TASK LIST:
(a) In the forum thread, which opcode had its sine and cosine values swapped?
(b) In the listing, start with the line containing "Open the English language selector" and go on through the line containing "coord(159,46)". Reproduce only those lines, substituting "coupon" for "discount" and leaving everything else unchanged.

SOURCE PASSAGE:
● ● ● ● ●

TheSpydog commented 5 years ago

Agh, thought I had more of the distortion effect in the capture, sorry about that. EID 193 is where it goes screwy.

krolli commented 5 years ago

I found out SINCOS opcode had swapped sine and cosine values. It also used OpUndef to fill in values that (in theory) shouldn't matter. I have seen OpUndef cause driver crashes so I replaced it with zeros just to be sure. Since SINCOS is used in distort effect, it might help with the problem, so feel free to try it when you have time.

TheSpydog commented 5 years ago

That fixed the issue! Great work. :smile:

krolli commented 5 years ago

Great, glad to hear that. Still more bugs to be squashed though. :)

krolli commented 5 years ago

@baldurk I'm going over the ARB_gl_spirv again looking for anything regarding bindings and locations of uniforms and I found this (in section "7.4.spv, SPIR-V Shader Interface Matching"):

Uniform and shader storage block variables must also be decorated with a Binding.

I think it's safe to say that this was a mistake on our side and you have it correct.

edit: Ok, I guess we've hit exactly the case that question you quoted considers impossible, or at least unlikely. I was confused a bit by wording, since it said "change the location of" but it means "change the binding of". They argue that there is no way of knowing the location required to change binding without querying it by name, but in our case we do have a way of knowing the location, since we assign it ourselves. However, it also seems that glslangValidator (at least version 7.11.3113 that I have) doesn't require location on samplers, only binding. It may be that drivers will silently generate unique location for each sampler in program when linking it, then assign binding to that location based on what is found in decorations, but still allow user to change the binding value if they somehow got the location right.

TheSpydog commented 5 years ago

All right, after a lot of testing this weekend I can confirm that Reus, Dust: AET, Wizorb, Capsized, and TowerFall all seem to work without issue on my Intel HD Graphics machine.

I also tested Apotheon, which boots but just displays a black screen with some version text at the top. @krolli I sent you a DM on Discord with the captures and the shader files.

krolli commented 5 years ago

Well, this looks like another case of "works on my machine" capture. Can you take a look and see if you spot anything that goes wrong? I can clearly see what results should look like at EID 125 (end of Color Pass #5) just without lighting yet. After that there are a few more passes that apply lighting and some postprocesses. Both GLSL and SPIRV captures look the same.

Also ran all the shaders through testparse and none of them produced any error or warning.

● ● ● ● ●

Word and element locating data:
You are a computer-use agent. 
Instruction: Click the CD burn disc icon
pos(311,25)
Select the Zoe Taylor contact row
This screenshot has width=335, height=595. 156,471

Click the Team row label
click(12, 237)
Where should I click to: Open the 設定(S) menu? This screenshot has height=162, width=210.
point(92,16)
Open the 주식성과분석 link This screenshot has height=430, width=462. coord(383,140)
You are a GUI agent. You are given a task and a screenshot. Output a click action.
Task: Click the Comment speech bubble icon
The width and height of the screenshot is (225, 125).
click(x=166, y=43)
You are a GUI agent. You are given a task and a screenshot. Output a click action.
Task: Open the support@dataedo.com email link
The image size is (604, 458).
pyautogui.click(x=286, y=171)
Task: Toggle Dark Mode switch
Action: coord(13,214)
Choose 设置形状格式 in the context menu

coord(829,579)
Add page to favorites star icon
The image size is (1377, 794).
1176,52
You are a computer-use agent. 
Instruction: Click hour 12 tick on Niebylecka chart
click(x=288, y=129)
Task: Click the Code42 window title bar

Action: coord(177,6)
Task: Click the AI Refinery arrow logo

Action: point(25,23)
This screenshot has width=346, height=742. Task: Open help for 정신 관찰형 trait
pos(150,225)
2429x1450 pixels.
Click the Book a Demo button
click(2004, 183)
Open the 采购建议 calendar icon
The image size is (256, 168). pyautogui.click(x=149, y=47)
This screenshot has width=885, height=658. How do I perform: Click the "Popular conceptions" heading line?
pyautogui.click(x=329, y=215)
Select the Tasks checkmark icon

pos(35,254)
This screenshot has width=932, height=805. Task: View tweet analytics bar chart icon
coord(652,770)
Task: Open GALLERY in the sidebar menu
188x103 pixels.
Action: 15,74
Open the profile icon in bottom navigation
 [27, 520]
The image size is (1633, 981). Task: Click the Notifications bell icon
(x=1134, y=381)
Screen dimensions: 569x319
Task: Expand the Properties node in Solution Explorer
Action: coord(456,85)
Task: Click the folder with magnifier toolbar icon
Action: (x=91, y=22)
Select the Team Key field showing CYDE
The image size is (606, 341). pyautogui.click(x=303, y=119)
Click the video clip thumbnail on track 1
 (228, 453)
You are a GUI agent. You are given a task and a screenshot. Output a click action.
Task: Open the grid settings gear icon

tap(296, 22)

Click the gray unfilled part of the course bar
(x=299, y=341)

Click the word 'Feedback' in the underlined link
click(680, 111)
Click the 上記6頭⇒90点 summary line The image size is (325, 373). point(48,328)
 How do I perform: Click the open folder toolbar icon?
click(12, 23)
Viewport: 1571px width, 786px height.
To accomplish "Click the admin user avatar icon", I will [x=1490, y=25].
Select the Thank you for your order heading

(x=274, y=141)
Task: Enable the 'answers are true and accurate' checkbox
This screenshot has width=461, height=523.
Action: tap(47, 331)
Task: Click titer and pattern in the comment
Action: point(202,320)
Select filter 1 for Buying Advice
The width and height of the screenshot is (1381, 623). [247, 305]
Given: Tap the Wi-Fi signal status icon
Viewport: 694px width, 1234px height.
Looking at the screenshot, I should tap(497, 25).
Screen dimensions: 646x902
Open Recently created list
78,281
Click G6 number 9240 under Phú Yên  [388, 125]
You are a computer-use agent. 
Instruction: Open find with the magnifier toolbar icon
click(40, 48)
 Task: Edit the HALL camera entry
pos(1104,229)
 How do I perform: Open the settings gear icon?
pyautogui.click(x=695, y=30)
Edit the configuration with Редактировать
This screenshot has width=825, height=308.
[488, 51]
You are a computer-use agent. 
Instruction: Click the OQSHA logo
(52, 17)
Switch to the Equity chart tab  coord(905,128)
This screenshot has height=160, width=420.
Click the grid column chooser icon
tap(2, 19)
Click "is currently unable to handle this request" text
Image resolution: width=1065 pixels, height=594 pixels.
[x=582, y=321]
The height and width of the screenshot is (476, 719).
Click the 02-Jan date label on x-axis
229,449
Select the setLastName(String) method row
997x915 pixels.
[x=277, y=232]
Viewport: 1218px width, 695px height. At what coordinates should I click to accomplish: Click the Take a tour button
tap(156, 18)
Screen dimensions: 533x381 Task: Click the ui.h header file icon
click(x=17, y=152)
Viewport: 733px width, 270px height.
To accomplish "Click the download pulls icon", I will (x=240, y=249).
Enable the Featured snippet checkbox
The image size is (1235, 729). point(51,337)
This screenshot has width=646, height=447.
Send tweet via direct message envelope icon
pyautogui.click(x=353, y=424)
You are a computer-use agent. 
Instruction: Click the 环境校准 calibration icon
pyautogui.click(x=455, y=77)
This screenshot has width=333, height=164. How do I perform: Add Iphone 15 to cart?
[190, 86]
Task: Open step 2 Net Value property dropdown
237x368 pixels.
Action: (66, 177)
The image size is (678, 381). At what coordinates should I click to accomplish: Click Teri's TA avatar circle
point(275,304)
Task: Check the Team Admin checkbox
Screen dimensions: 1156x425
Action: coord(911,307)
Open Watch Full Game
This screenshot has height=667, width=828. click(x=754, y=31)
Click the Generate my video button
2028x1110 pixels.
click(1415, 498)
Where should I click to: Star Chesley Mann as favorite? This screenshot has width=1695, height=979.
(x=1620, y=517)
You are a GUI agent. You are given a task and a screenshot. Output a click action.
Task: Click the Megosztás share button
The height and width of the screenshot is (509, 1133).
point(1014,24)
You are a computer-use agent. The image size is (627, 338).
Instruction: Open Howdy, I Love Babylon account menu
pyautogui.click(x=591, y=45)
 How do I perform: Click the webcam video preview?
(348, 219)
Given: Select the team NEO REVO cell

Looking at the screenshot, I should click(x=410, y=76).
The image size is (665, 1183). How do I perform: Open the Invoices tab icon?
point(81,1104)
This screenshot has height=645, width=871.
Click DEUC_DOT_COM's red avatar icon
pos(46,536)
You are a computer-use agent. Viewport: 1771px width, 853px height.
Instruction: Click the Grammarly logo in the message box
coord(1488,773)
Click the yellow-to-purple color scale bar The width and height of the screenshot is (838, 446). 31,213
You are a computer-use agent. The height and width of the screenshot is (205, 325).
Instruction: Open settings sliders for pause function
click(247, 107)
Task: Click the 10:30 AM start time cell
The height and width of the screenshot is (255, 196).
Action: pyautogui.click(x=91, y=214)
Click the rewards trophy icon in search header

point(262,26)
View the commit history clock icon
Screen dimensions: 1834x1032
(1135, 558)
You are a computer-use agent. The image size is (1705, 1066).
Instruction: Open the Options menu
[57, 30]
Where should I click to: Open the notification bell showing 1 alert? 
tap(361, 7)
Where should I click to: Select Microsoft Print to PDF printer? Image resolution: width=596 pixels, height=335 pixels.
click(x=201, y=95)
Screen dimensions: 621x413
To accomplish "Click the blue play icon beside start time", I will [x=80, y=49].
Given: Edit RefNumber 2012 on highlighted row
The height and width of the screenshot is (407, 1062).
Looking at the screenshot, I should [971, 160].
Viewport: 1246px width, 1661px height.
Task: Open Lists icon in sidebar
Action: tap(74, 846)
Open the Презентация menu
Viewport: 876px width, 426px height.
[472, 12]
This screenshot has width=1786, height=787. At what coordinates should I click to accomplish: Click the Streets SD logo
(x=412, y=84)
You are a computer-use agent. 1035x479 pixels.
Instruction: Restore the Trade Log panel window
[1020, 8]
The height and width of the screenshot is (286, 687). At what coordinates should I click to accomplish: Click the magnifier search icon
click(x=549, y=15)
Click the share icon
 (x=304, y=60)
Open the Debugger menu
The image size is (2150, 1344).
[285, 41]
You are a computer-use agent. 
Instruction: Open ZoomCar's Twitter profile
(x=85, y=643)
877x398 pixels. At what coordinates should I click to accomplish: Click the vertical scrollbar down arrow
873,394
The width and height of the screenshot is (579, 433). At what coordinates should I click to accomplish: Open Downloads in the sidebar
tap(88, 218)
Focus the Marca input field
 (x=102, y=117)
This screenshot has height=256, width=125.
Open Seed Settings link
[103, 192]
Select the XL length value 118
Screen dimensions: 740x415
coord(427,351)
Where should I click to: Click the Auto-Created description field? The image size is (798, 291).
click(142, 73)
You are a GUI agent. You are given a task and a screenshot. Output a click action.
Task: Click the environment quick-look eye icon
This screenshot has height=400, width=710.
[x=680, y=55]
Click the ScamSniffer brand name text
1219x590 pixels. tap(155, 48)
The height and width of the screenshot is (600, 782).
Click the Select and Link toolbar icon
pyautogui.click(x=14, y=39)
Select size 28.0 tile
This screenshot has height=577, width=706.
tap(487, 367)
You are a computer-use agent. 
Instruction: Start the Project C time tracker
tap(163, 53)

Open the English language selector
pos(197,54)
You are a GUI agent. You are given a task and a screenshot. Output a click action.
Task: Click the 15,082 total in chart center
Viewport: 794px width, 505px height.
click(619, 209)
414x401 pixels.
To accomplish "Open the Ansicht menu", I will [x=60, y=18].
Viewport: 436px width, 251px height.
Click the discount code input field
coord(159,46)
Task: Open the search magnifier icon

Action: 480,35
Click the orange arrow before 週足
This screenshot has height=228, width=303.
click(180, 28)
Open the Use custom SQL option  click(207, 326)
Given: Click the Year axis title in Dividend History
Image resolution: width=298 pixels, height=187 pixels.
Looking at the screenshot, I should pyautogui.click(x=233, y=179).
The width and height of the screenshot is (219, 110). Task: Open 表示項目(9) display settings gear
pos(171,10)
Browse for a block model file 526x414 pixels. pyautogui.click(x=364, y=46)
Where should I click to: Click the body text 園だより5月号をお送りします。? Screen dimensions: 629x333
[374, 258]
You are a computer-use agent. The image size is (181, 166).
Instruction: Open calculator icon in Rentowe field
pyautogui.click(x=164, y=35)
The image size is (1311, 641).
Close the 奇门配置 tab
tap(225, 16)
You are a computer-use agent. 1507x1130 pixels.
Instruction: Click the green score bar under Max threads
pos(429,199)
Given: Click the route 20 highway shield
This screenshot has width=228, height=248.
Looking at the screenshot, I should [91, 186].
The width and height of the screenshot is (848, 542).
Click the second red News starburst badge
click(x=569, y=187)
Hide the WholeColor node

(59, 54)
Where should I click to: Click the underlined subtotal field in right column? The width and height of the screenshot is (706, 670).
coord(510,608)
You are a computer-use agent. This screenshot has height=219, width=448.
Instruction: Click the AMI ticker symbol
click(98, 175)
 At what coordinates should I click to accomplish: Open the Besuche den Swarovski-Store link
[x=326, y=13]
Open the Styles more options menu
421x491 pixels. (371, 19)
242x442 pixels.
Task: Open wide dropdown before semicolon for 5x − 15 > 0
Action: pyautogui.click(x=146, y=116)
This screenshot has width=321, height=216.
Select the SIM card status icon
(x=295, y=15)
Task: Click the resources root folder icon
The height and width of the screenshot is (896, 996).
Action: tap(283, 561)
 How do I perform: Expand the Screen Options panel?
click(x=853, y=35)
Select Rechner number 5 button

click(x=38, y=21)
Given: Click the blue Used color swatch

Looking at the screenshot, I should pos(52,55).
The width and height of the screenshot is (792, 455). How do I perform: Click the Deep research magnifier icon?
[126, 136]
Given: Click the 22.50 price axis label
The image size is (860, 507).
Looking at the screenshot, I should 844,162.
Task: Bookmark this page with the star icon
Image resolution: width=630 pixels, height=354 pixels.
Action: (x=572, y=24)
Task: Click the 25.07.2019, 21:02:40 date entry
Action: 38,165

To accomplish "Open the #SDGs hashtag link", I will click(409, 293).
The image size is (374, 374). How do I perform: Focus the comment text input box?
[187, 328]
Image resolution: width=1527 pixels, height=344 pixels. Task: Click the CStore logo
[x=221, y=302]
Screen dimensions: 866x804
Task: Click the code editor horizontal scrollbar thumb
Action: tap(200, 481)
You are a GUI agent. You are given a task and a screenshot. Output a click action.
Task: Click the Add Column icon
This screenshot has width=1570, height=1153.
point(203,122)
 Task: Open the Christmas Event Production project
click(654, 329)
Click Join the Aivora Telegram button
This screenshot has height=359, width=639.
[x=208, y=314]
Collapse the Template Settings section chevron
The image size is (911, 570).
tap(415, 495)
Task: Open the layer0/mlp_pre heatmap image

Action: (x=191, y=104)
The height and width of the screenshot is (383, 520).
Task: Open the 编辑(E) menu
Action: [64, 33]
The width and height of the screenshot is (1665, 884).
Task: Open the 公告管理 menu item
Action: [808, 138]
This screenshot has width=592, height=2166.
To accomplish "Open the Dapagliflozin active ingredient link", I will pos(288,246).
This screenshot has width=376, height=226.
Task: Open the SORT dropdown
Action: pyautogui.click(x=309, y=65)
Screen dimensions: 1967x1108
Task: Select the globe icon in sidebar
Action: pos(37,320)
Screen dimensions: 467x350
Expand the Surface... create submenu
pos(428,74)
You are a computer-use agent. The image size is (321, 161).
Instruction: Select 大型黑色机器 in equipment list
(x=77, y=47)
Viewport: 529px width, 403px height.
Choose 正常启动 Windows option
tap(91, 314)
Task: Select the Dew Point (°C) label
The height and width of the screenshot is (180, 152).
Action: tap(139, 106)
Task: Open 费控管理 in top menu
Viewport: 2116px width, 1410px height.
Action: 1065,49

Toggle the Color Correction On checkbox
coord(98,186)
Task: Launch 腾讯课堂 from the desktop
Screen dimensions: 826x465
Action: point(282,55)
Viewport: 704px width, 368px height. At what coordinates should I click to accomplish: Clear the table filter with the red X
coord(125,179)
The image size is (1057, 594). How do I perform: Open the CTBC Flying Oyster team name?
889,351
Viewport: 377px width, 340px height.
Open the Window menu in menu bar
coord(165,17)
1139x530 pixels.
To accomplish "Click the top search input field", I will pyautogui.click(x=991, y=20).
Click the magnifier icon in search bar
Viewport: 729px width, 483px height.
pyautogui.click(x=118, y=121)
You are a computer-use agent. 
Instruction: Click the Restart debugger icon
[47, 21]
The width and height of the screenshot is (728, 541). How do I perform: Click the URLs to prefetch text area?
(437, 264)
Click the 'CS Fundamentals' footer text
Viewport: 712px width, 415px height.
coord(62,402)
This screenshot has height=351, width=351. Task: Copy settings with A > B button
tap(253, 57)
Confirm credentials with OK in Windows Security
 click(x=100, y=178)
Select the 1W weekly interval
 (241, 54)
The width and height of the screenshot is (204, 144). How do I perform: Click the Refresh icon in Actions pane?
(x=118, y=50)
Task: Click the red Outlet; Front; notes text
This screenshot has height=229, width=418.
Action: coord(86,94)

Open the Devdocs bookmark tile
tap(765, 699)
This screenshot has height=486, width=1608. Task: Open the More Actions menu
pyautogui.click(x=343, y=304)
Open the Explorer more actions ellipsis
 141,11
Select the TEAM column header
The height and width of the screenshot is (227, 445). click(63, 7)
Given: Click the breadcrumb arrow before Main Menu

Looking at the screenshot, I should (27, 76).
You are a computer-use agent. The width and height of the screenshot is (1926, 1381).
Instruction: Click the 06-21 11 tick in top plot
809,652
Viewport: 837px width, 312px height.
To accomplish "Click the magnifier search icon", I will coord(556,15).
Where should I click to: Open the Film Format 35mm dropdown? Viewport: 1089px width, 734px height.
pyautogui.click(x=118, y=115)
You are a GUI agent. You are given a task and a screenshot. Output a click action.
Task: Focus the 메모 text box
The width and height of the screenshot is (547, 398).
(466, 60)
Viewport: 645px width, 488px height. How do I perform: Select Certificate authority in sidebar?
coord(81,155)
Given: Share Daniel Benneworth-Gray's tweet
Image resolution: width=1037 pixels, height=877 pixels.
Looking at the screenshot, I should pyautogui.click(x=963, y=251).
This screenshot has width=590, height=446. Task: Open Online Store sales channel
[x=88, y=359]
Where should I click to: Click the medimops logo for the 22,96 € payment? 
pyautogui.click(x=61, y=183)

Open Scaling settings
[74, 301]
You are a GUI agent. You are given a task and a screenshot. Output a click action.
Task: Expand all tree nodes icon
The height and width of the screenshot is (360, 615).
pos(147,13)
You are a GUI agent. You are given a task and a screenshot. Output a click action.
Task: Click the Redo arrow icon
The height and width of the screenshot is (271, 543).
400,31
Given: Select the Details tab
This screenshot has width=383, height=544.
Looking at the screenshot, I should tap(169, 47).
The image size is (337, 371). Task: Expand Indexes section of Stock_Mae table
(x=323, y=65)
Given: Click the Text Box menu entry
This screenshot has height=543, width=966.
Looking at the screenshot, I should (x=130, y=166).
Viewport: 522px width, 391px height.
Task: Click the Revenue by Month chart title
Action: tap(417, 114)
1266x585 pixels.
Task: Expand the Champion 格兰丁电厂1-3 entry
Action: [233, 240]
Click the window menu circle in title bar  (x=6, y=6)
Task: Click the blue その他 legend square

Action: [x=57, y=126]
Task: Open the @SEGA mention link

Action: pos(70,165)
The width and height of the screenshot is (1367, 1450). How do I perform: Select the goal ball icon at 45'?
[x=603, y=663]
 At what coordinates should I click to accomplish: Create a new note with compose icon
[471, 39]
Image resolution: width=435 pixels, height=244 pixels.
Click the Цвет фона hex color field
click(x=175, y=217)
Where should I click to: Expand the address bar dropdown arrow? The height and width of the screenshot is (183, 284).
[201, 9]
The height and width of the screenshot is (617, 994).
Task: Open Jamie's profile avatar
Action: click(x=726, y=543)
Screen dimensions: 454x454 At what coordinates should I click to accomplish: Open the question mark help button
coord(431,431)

● ● ● ● ●

TASK RESPONSES:
(a) The SINCOS opcode.

(b)
Open the English language selector
pos(197,54)
You are a GUI agent. You are given a task and a screenshot. Output a click action.
Task: Click the 15,082 total in chart center
Viewport: 794px width, 505px height.
click(619, 209)
414x401 pixels.
To accomplish "Open the Ansicht menu", I will [x=60, y=18].
Viewport: 436px width, 251px height.
Click the coupon code input field
coord(159,46)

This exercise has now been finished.